## Activity
Among the records, which lines include "Click"? List them.

## Data supplied
::::

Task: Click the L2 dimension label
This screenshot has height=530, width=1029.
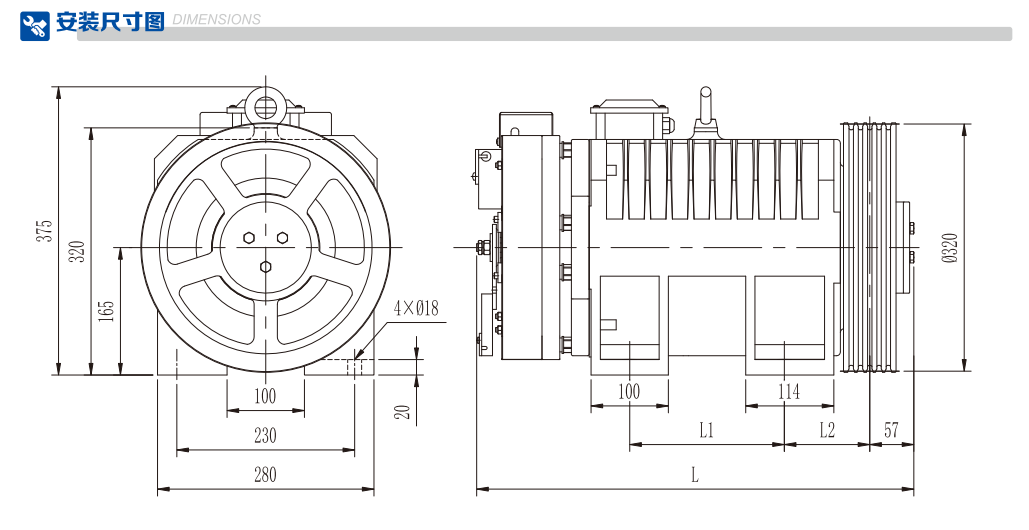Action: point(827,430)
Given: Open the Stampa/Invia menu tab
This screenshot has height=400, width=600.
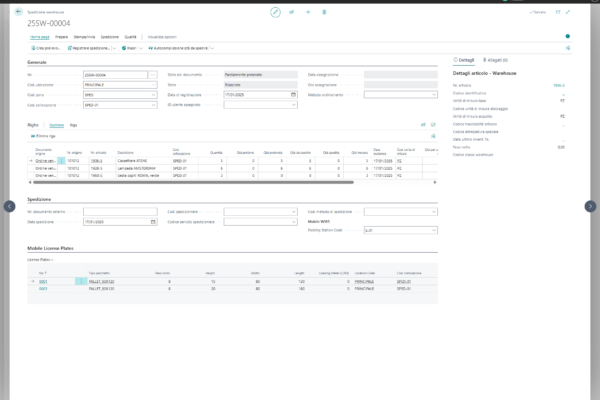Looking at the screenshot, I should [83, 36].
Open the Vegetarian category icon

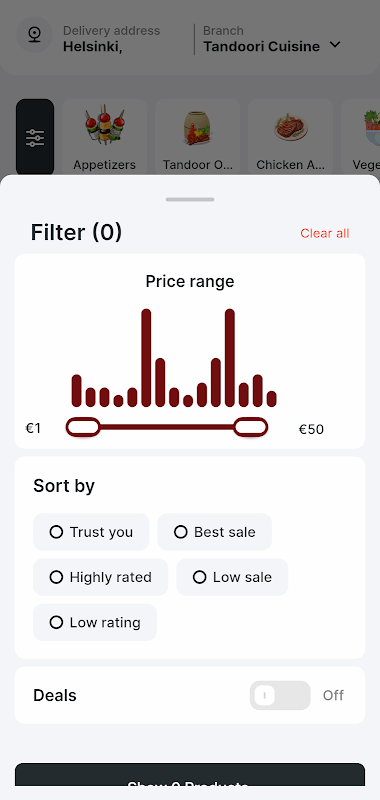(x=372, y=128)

::::

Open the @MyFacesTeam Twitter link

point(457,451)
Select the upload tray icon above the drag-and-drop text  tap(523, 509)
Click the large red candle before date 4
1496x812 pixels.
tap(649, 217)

::::

## Output for this exercise
Task: Click the L2 dimension label
Click the large red candle before date 4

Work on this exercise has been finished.